◆ **Stored data**
------
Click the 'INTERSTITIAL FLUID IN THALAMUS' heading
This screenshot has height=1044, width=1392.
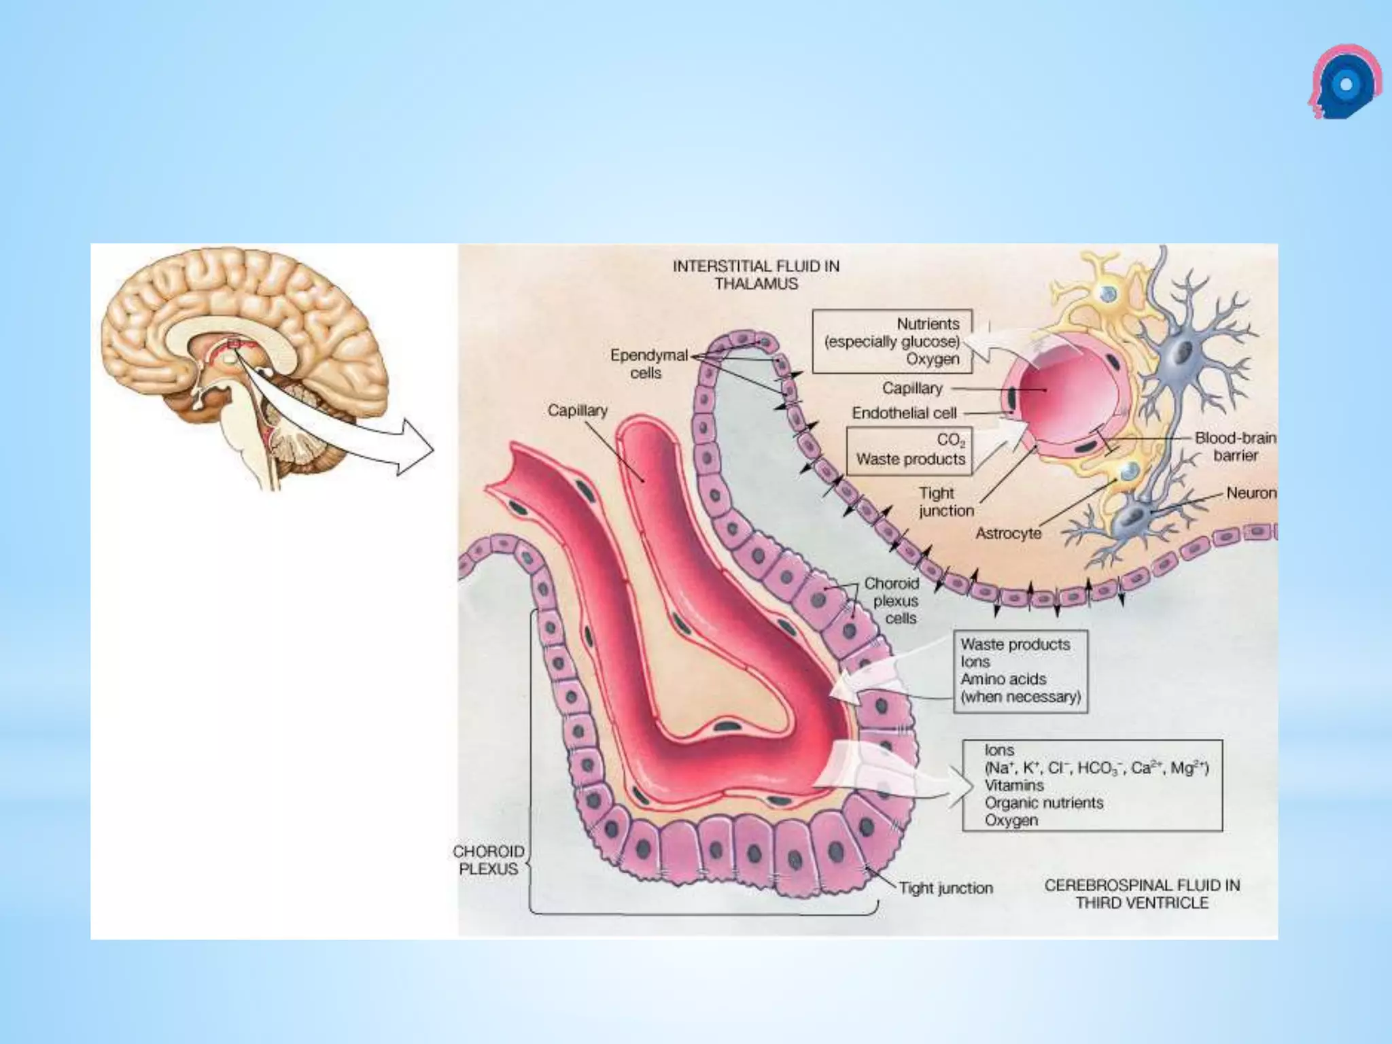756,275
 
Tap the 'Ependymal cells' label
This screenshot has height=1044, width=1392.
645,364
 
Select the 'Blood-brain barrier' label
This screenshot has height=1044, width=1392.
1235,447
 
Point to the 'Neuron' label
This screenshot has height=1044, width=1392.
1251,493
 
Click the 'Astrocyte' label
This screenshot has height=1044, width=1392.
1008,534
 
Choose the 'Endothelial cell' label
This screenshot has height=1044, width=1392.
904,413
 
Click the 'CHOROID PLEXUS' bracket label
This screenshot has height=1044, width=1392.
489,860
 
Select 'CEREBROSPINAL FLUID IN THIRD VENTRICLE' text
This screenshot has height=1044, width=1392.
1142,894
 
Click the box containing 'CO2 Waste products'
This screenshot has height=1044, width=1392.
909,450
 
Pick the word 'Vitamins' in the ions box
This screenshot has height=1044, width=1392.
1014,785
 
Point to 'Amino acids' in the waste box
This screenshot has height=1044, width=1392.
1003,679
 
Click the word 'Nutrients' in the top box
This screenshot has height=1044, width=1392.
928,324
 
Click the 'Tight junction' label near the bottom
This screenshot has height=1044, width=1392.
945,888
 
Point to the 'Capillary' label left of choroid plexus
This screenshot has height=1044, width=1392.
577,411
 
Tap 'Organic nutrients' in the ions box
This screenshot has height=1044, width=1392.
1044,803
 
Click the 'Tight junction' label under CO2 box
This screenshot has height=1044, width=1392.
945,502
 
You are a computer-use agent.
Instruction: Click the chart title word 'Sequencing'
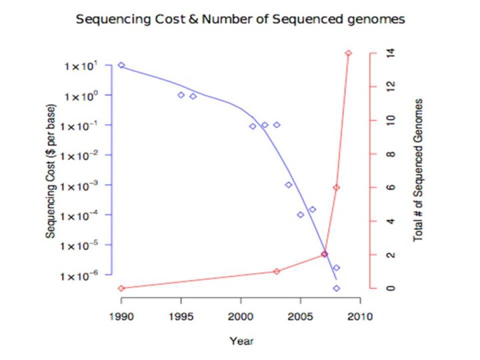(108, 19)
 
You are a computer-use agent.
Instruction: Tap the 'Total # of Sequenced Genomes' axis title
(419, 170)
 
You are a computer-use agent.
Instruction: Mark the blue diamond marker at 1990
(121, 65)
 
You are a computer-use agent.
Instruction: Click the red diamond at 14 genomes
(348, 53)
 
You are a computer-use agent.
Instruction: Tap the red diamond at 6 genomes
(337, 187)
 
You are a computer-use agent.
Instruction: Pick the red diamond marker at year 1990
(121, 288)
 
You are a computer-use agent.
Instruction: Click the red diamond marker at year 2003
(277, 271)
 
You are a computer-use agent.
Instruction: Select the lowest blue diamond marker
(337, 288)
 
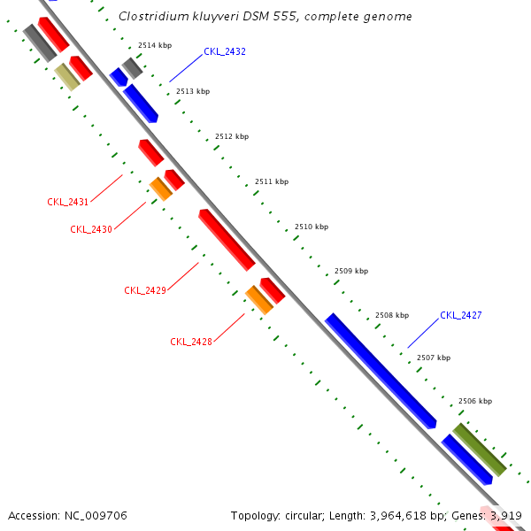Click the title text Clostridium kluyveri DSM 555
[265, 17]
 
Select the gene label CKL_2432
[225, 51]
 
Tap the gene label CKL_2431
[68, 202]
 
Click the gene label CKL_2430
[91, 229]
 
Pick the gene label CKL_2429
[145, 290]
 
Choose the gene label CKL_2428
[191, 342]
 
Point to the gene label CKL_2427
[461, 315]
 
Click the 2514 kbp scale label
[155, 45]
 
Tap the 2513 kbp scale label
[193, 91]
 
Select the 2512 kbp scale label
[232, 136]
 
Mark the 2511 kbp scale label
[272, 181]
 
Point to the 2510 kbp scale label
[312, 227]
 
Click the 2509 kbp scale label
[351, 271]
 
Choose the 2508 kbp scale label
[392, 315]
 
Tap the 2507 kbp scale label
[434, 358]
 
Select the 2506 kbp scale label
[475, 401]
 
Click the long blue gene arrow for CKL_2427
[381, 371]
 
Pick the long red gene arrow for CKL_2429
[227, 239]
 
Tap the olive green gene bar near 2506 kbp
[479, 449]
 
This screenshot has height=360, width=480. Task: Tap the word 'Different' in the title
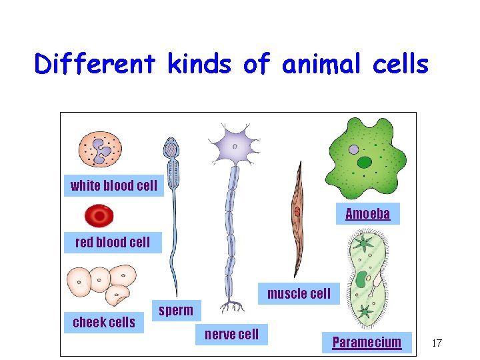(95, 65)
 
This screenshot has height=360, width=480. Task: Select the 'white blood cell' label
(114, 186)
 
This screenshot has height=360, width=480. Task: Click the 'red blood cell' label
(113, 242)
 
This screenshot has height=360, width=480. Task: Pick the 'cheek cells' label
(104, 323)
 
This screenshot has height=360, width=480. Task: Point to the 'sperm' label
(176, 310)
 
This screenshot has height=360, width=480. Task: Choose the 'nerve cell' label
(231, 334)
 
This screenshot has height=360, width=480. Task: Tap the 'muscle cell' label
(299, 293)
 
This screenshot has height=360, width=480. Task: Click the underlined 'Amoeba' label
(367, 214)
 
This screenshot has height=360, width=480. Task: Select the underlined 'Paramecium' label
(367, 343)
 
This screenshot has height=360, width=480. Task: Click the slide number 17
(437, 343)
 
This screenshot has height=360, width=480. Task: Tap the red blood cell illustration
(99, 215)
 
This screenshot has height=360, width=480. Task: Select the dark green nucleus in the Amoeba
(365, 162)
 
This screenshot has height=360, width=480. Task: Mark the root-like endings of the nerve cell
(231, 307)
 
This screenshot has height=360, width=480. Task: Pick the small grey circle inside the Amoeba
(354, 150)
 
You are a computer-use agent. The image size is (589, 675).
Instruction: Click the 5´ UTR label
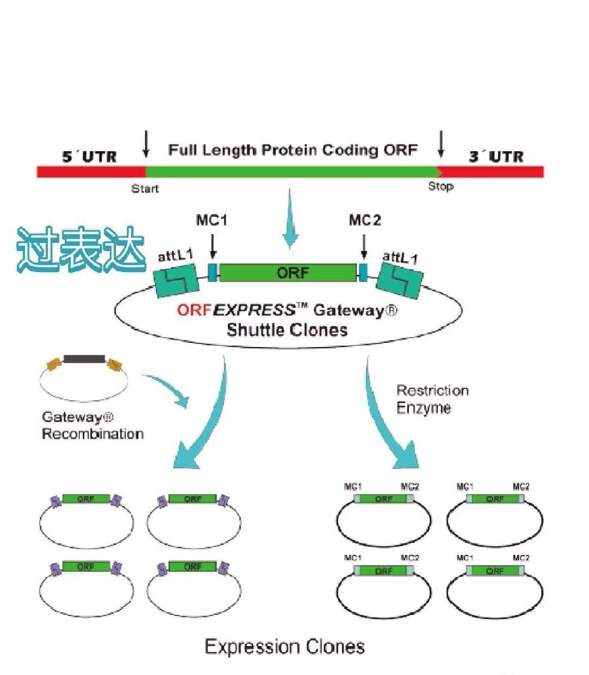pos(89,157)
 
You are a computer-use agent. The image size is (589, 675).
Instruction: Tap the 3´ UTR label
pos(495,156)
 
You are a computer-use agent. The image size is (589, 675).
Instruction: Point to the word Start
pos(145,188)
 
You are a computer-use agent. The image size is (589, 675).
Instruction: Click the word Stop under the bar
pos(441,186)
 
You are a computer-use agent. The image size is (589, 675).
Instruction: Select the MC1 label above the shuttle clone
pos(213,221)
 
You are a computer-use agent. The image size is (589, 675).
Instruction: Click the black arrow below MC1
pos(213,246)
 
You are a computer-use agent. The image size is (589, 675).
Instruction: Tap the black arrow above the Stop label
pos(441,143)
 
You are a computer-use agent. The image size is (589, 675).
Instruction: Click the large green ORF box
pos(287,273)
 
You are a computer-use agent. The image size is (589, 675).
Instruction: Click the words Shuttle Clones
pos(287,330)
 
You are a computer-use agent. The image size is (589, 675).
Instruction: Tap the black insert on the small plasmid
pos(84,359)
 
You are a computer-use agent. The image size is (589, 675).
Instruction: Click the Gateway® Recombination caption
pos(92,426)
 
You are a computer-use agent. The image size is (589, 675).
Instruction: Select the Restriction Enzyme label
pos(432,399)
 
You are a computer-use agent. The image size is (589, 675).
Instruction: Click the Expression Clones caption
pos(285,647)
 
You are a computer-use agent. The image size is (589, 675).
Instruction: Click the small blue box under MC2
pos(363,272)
------
◆ **Exercise goal**
Output nothing but the records, word for word, and none of their pictures.

◆ **Solved problem**
Click the 'INTERSTITIAL FLUID IN THALAMUS' heading
This screenshot has height=1044, width=1392.
756,275
 
Tap the 'Ependymal cells' label
This screenshot has height=1044, width=1392.
645,364
 
Select the 'Blood-brain barrier' label
This screenshot has height=1044, width=1392.
1235,447
 
Point to the 'Neuron' label
This screenshot has height=1044, width=1392.
1251,493
 
Click the 'Astrocyte' label
This screenshot has height=1044, width=1392.
1008,534
 
Choose the 'Endothelial cell' label
This screenshot has height=1044, width=1392.
904,413
 
Click the 'CHOROID PLEXUS' bracket label
This screenshot has height=1044, width=1392.
489,860
 
Select 'CEREBROSPINAL FLUID IN THIRD VENTRICLE' text
This screenshot has height=1044, width=1392.
1142,894
 
Click the box containing 'CO2 Waste products'
This screenshot has height=1044, width=1392.
909,450
 
Pick the word 'Vitamins' in the ions box
This screenshot has height=1044, width=1392.
1014,785
 
Point to 'Amino acids' in the waste box
This screenshot has height=1044, width=1392.
1003,679
 
Click the word 'Nutrients' in the top box
This screenshot has height=1044, width=1392.
928,324
 
Click the 'Tight junction' label near the bottom
This screenshot has height=1044, width=1392.
945,888
 
Point to the 'Capillary' label left of choroid plexus
This screenshot has height=1044, width=1392.
577,411
 
Tap 'Organic nutrients' in the ions box
This screenshot has height=1044, width=1392.
1044,803
 
Click the 'Tight junction' label under CO2 box
This screenshot has height=1044, width=1392.
945,502
 
You are a computer-use agent.
Instruction: Click the chart title word 'Sequencing'
(108, 19)
 
You are a computer-use agent.
Instruction: Tap the 'Total # of Sequenced Genomes' axis title
(419, 170)
 
You are a computer-use agent.
Instruction: Mark the blue diamond marker at 1990
(121, 65)
 
You are a computer-use agent.
Instruction: Click the red diamond at 14 genomes
(348, 53)
 
You are a computer-use agent.
Instruction: Tap the red diamond at 6 genomes
(337, 187)
 
You are a computer-use agent.
Instruction: Pick the red diamond marker at year 1990
(121, 288)
 
You are a computer-use agent.
Instruction: Click the red diamond marker at year 2003
(277, 271)
 
You are a computer-use agent.
Instruction: Select the lowest blue diamond marker
(337, 288)
 
Click the title text Clostridium kluyveri DSM 555
[265, 17]
 
Select the gene label CKL_2432
[225, 51]
 
Tap the gene label CKL_2431
[68, 202]
 
Click the gene label CKL_2430
[91, 229]
 
Pick the gene label CKL_2429
[145, 290]
 
Choose the gene label CKL_2428
[191, 342]
 
Point to the gene label CKL_2427
[461, 315]
 
Click the 2514 kbp scale label
[155, 45]
 
Tap the 2513 kbp scale label
[193, 91]
 
Select the 2512 kbp scale label
[232, 136]
 
Mark the 2511 kbp scale label
[272, 181]
 
Point to the 2510 kbp scale label
[312, 227]
 
Click the 2509 kbp scale label
[351, 271]
 
Choose the 2508 kbp scale label
[392, 315]
 
Tap the 2507 kbp scale label
[434, 358]
 
Select the 2506 kbp scale label
[475, 401]
 
Click the long blue gene arrow for CKL_2427
[381, 371]
 
Pick the long red gene arrow for CKL_2429
[227, 239]
 
Tap the olive green gene bar near 2506 kbp
[479, 449]
 
This screenshot has height=360, width=480. Task: Tap the word 'Different' in the title
(95, 65)
 
This screenshot has height=360, width=480. Task: Select the 'white blood cell' label
(114, 186)
 
This screenshot has height=360, width=480. Task: Click the 'red blood cell' label
(113, 242)
 
This screenshot has height=360, width=480. Task: Pick the 'cheek cells' label
(104, 323)
 
This screenshot has height=360, width=480. Task: Point to the 'sperm' label
(176, 310)
 
This screenshot has height=360, width=480. Task: Choose the 'nerve cell' label
(231, 334)
 
This screenshot has height=360, width=480. Task: Tap the 'muscle cell' label
(299, 293)
 
This screenshot has height=360, width=480. Task: Click the underlined 'Amoeba' label
(367, 214)
 
This screenshot has height=360, width=480. Task: Select the underlined 'Paramecium' label
(367, 343)
 
This screenshot has height=360, width=480. Task: Click the slide number 17
(437, 343)
 
This screenshot has height=360, width=480. Task: Tap the red blood cell illustration
(99, 215)
 
This screenshot has height=360, width=480. Task: Select the dark green nucleus in the Amoeba
(365, 162)
 
This screenshot has height=360, width=480. Task: Mark the root-like endings of the nerve cell
(231, 307)
 
This screenshot has height=360, width=480. Task: Pick the small grey circle inside the Amoeba
(354, 150)
 
You are a computer-use agent. The image size is (589, 675).
Instruction: Click the 5´ UTR label
pos(89,157)
 
You are a computer-use agent. The image size is (589, 675).
Instruction: Tap the 3´ UTR label
pos(495,156)
 
You are a computer-use agent. The image size is (589, 675).
Instruction: Point to the word Start
pos(145,188)
 
You are a computer-use agent. The image size is (589, 675).
Instruction: Click the word Stop under the bar
pos(441,186)
 
You are a computer-use agent. The image size is (589, 675).
Instruction: Select the MC1 label above the shuttle clone
pos(213,221)
 
You are a computer-use agent. The image size is (589, 675).
Instruction: Click the black arrow below MC1
pos(213,246)
 
You are a computer-use agent. The image size is (589, 675).
Instruction: Tap the black arrow above the Stop label
pos(441,143)
 
You are a computer-use agent. The image size is (589, 675).
Instruction: Click the large green ORF box
pos(287,273)
 
You are a computer-use agent. The image size is (589, 675).
Instruction: Click the words Shuttle Clones
pos(287,330)
 
You are a computer-use agent. The image size is (589, 675).
Instruction: Tap the black insert on the small plasmid
pos(84,359)
 
You are a computer-use agent. The image size is (589, 675).
Instruction: Click the Gateway® Recombination caption
pos(92,426)
 
You are a computer-use agent. The image size is (589, 675).
Instruction: Select the Restriction Enzyme label
pos(432,399)
 
You are a computer-use agent. The image size is (589, 675).
Instruction: Click the Expression Clones caption
pos(285,647)
 
You are a computer-use agent. The image size is (589, 675).
Instruction: Click the small blue box under MC2
pos(363,272)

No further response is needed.